■ PASSAGE ■
>>

26 The work of Greg Ulmer also "un-thinks" the opposition between reason and imagination in the Thoreau(t) lineage. Of course, it is Ulmer's work with Florida Research Ensemble, known by its acronym, FRE, as a communal activity that is the focus of the Imaging Place gathering. That gathering and the research described in this volume had a particularly pragmatic or active way of working: learning through doing. The quilting bee of Imaging Place and FRE functions as an epistemological model as demonstrated in the form of the pieces stitched together in this volume and the construction of this introductory piece with its patches of footnotes as a parallel commentary. Its connection to Ulmer's work on the (t) as the epitome of this way of work suggests another set of relations.

27 In a dialogue about the wishing Y and Herostratus (the former became a crucial imaging in the production of the t-shirt for the Imaging Place gathering and the latter a crucial element in Ulmer's keynote address at the conference), Ulmer explains how this new electrate form of thought works:

I once used the legend of Herostratus (who burned down the temple at Ephesus, one of the wonders of the Ancient world, in order to acquire the immortality of fame) to discuss existential envy. Once the ancient *Theoria* produced the official account of an event, no other version could be uttered. This power of *Theoria* to control discourse has expanded in the information age to encompass identity itself. No version of existence other than the one represented is permitted, and that version now is *celebrity*. Grammatology shows, theoretically, that selfhood is the form that identity takes in the apparatus of literacy. Collectively and individually people entering electracy will die to themselves, let go, let things be, detach from the ideology of consciousness. To convert to electracy, however, as you and I must do, is something more complicated.

The translation or conversion to Ul(t)mer (or Ulmerian) involves Brownian motion (named in honor of the botanist Robert Brown) to describe and visually and mathematically map the apparently random dissemination of pollen. Ul(t)mer is distinguished by its "Spirit of the Game: the principles of fair play, sportsmanship, and the joy of play." It is still customary for theory teams to sing a cheer for their respondents at the end of the conference or even in the midst of Ul(t)mer. The cheers or calls to thinking, ridiculous and humorous short games or songs, suggest that the competition ends with raising everyone's spirit or mood.[11]

28 In Douglas Adams's The Hitchhiker's Guide to the Galaxy, Brownian motion is used to create (or rather calculate) the Infinite Improbability Drive that powers the spaceship Heart of Gold. One learns that the Brownian motion generator is, in the end, a hot cup of tea.

<<

■ SUPPLIED INFORMATION ■
>>

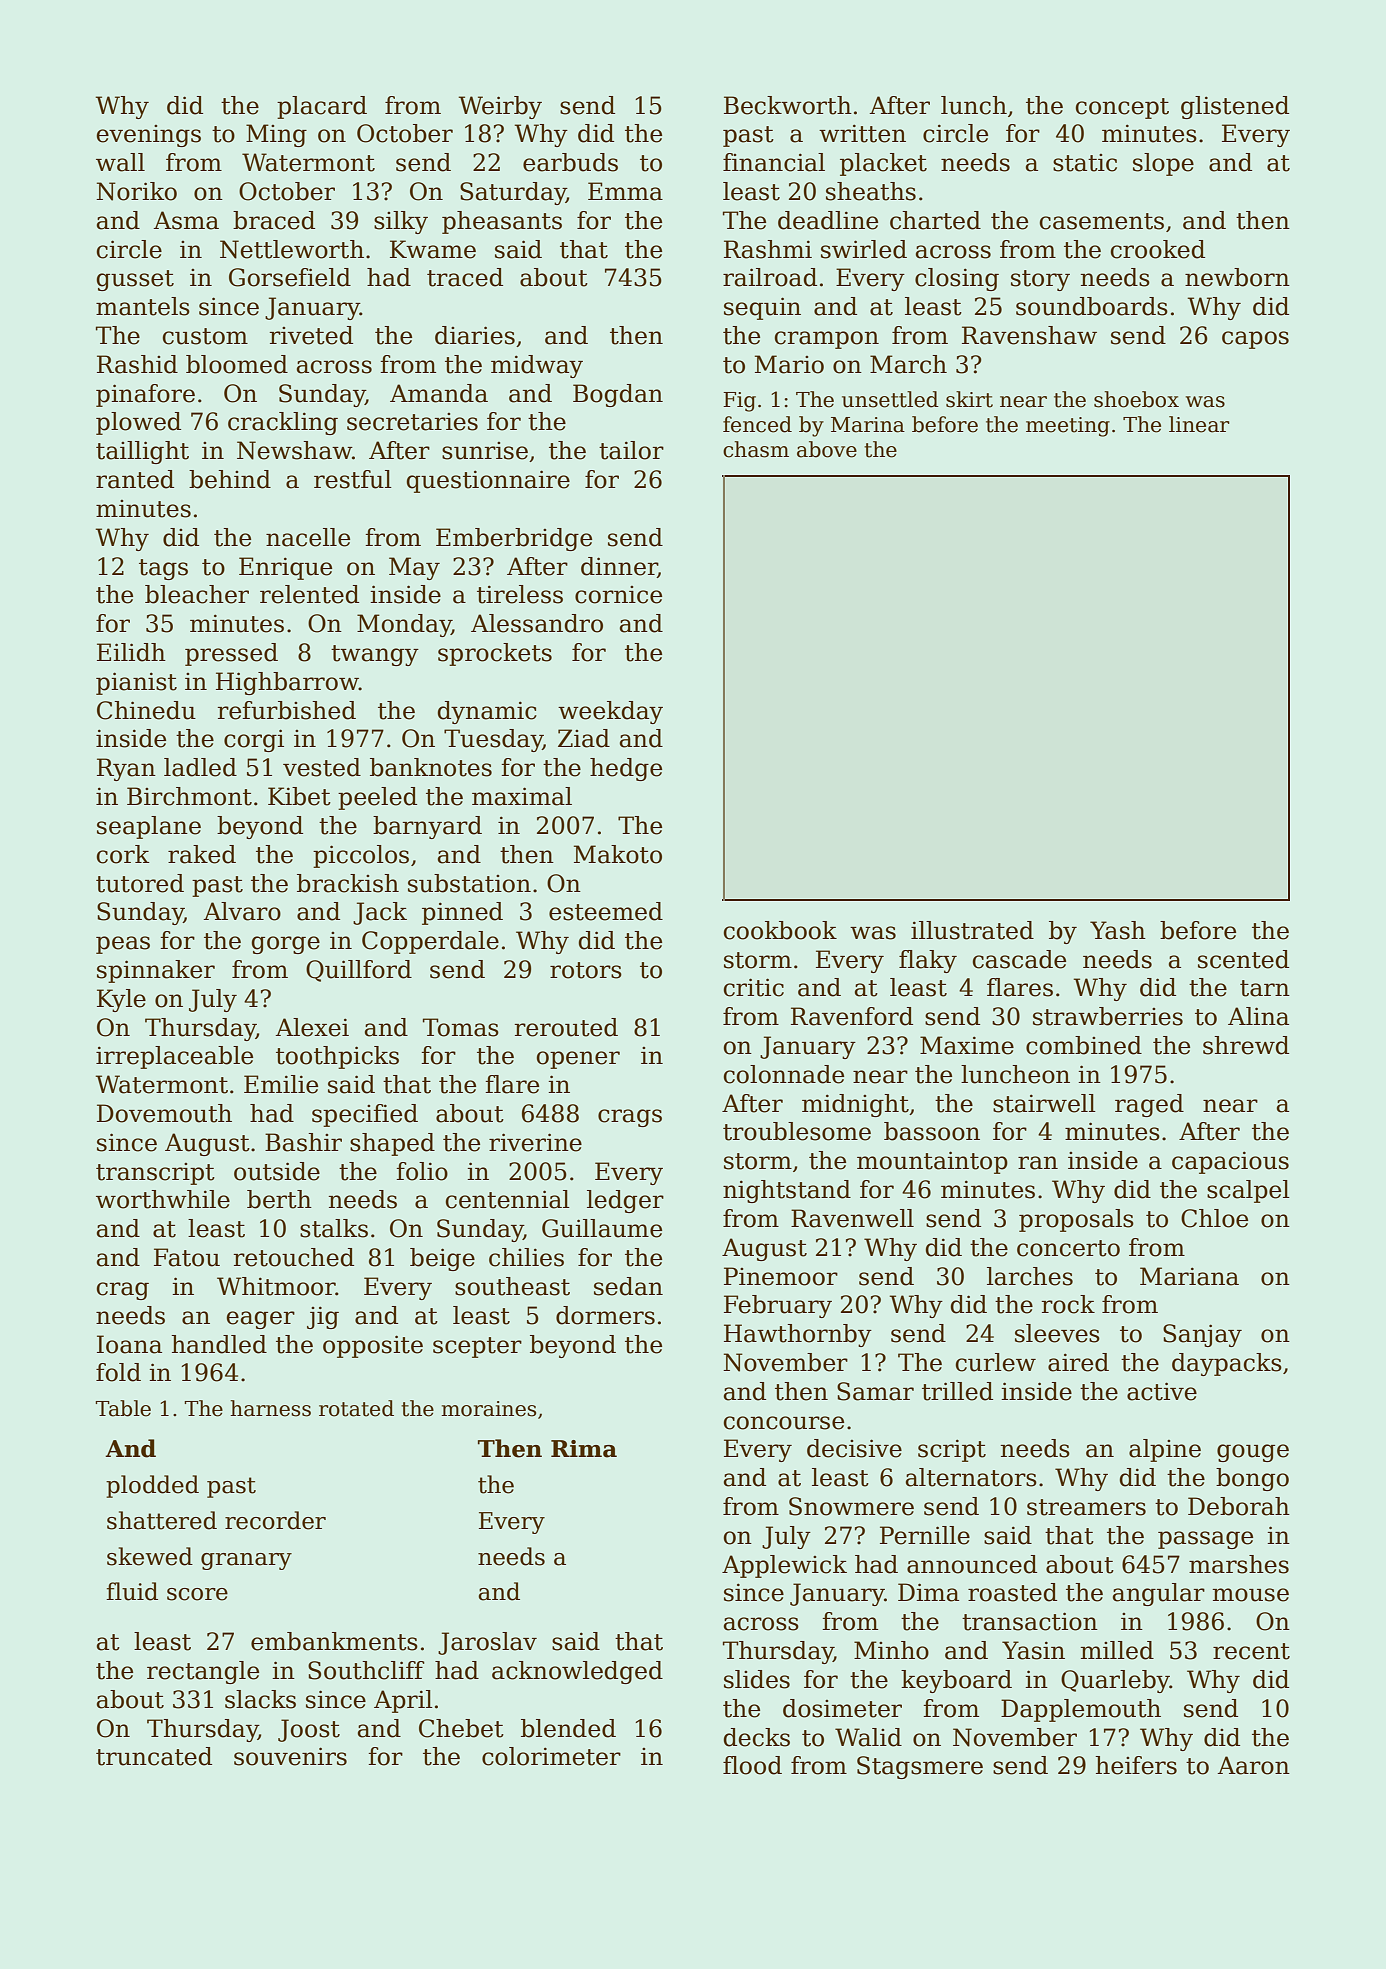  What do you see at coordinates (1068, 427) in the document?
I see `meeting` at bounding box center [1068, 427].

<<

■ WORK INSTRUCTIONS ■
1. According to the passage on Greg Ulmer's work, why did Herostratus burn down the temple at Ephesus?
2. Continue the passage on Greg Ulmer's work from its final sentence.

■ EXPECTED ANSWERS ■
1. Herostratus burned down the temple at Ephesus to acquire the immortality of fame. Ulmer uses this legend to discuss existential envy.

2.
29 Ulmer's notion of the Brownian motion generator, Chorography, "concerns my places, my haunts, and yours now ... Electracy ... does not exclude calculation ... part calculative and part metaphorical" ( So, although it seems to spin out of control, the way an artist or poet thinks, in Brownian motion, untangling to get her tingle, suggests a way to solve social and cultural issues—to work sociopoetically. Will Garrett-Petts and Donald Lawrence explained, in their presentation for the Imaging Place gathering and in this volume, that their multi-year and multi-faceted project on Small Cities for CURA (Community University Research Alliance) sought not just to collect statistical demographic and economic data but to appreciate the mood of those places. They wanted to understand not merely how fast a small city g(r)ows, but where and how it's g(r)oing. The experts in appreciating the texture and mood of growth are, of course, artists. Their project seeks to explicitly examine and illuminate the mood of small cities, tranquil or not. The research in this volume, which we might call Ul(t)mer, seeks to solve social and cultural problems and to propose an approach to organizing data into information, mapping that information onto geo-visualized places and using that community-based or vernacular for the production of knowledge and cultural theories. The Imaging Place Project (i-PP with its allusions to the Pleasure Principle) asks figuratively about the translation process involved in moving from a print-based milieu to an electrate GIS zeitgeist to untangle tingle.



[1] Perhaps I should have titled this essay "zeitGIS(t): Imaging Place From Deep Thoreau(t) to Ul(t)mer FREsBEE."

[2] Greg Ulmer, Heuretics: The Logic of Invention (Baltimore: The Johns Hopkins University Press, 1994). Ulmer explains, "heuretics appropriates the history of the avant-garde as a liberal arts mode of research and experimentation" (xii).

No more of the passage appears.